──────── RECORDS TO PROCESS ────────

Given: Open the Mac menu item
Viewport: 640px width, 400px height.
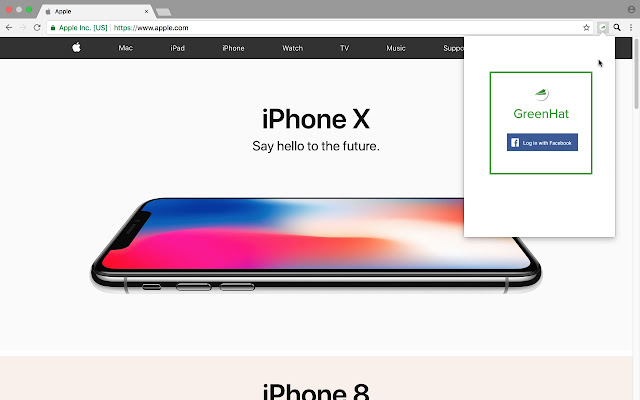Looking at the screenshot, I should [x=125, y=48].
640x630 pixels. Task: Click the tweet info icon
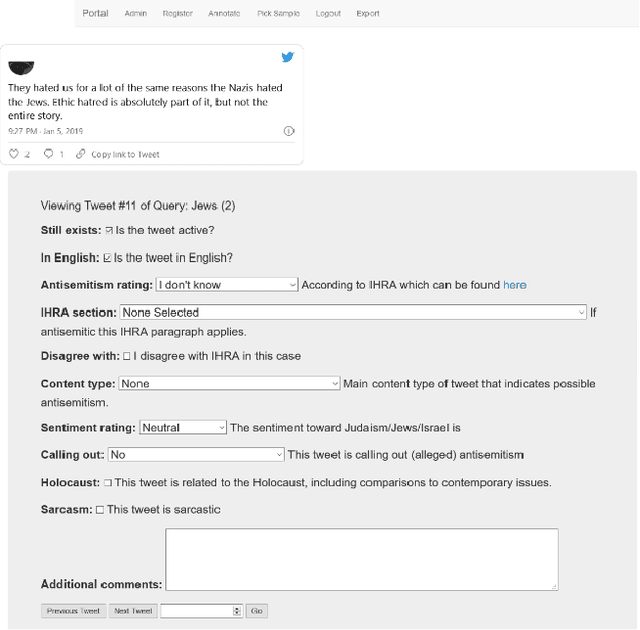(x=289, y=131)
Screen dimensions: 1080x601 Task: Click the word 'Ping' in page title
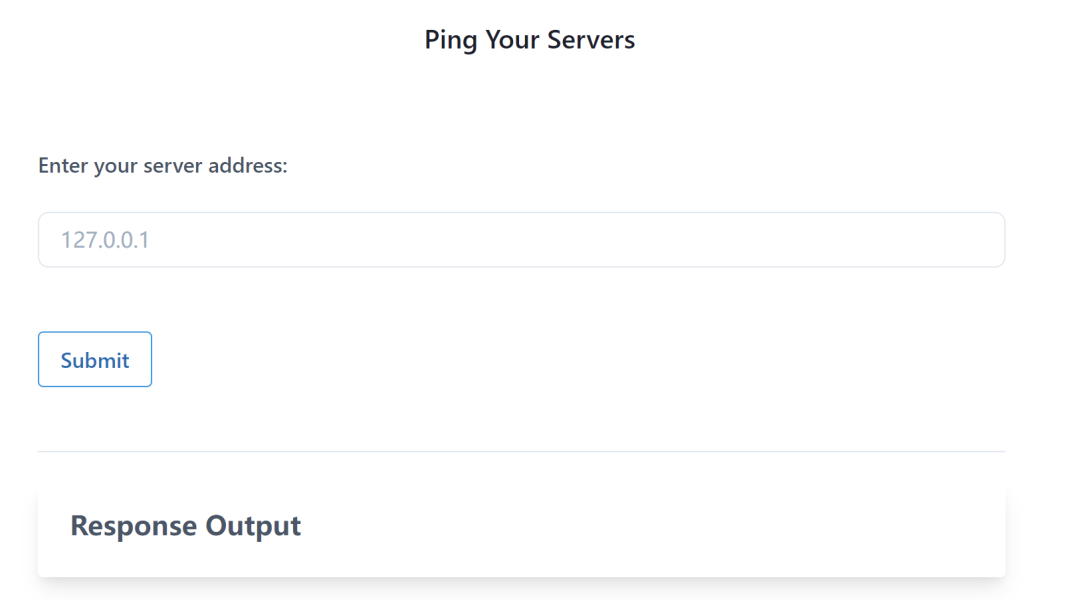click(x=450, y=40)
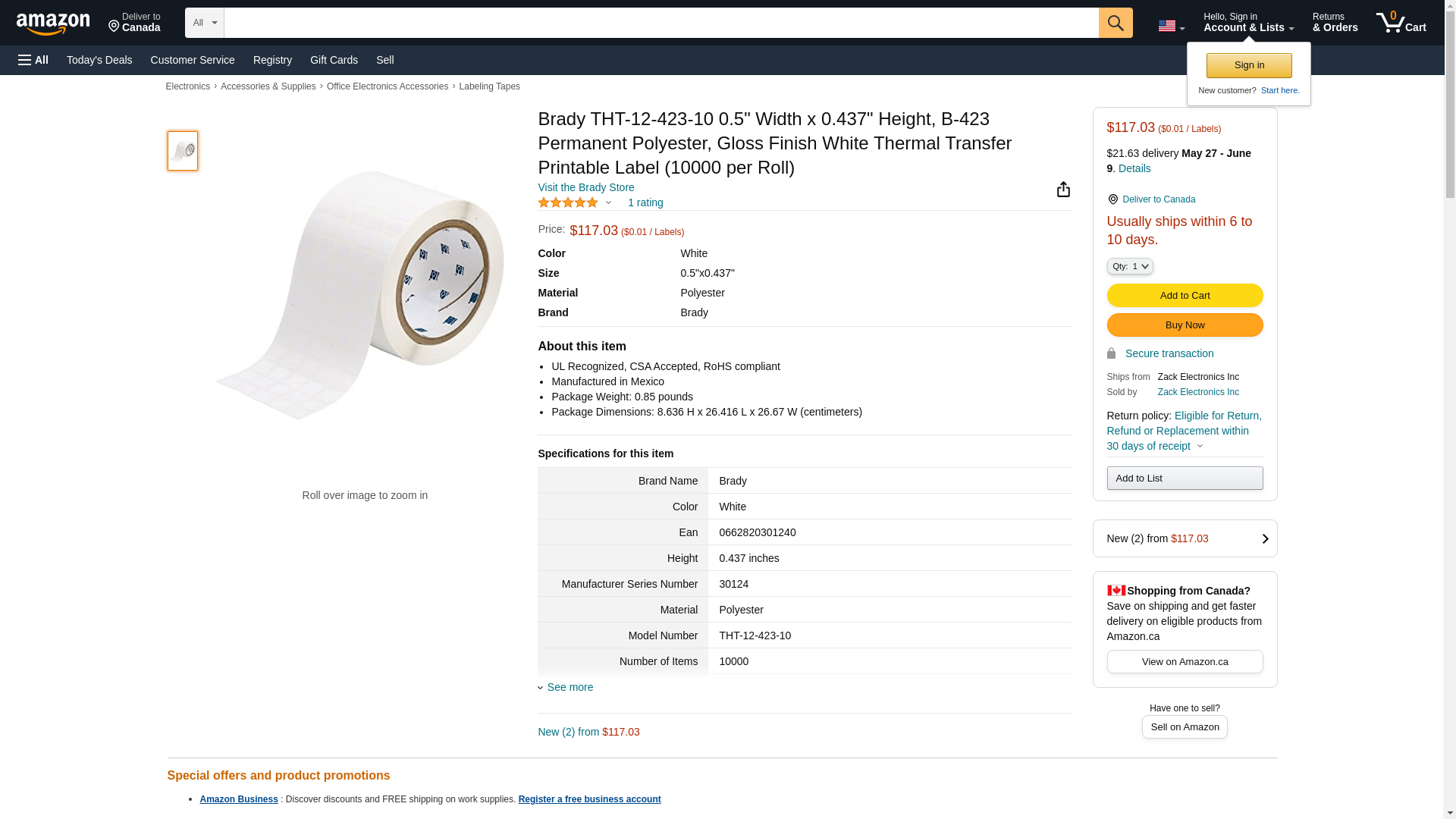Open the Qty quantity dropdown
The width and height of the screenshot is (1456, 819).
[x=1129, y=266]
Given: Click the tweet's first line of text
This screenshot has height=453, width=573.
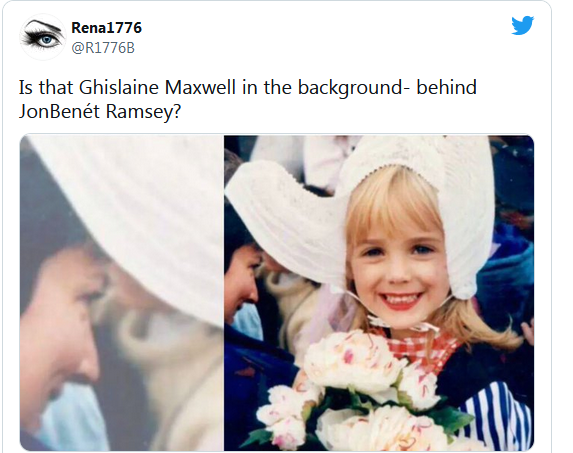Looking at the screenshot, I should click(248, 87).
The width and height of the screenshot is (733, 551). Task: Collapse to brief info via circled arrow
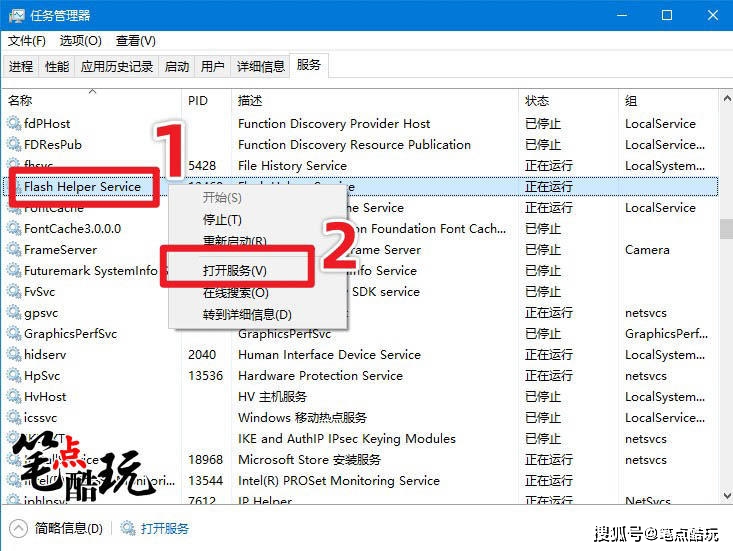coord(18,529)
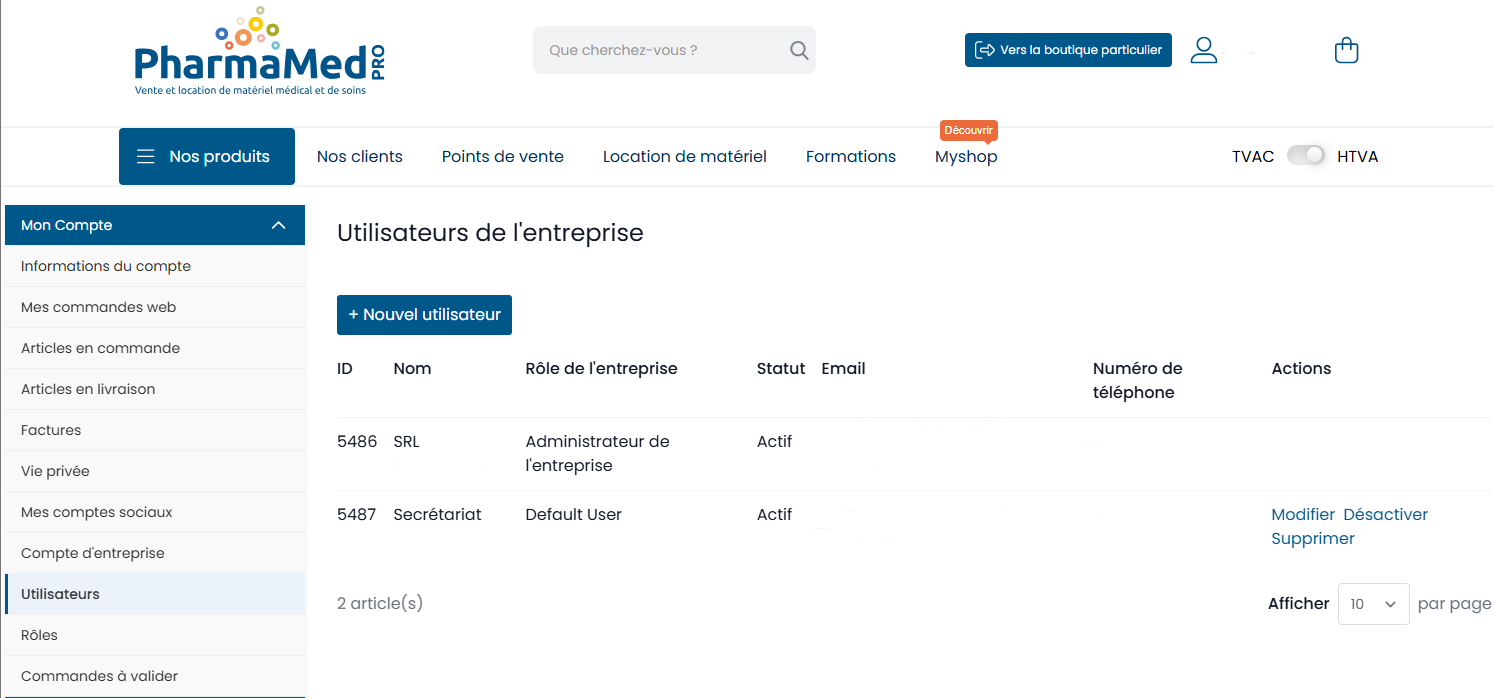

────────

**WHAT NEEDS TO BE DONE:** Each line above starting at the one holding "Screen dimensions: 1080x601" and ending at the one holding "Given: Click the tweet's first line of text" should be set down exactly as it stands, both ends included, with no pictures.

**EXERCISE SOLUTION:**
Screen dimensions: 1080x601 Task: Click the word 'Ping' in page title
click(x=450, y=40)
Open the Qty quantity dropdown
The width and height of the screenshot is (1456, 819).
[x=1129, y=266]
Given: Click the tweet's first line of text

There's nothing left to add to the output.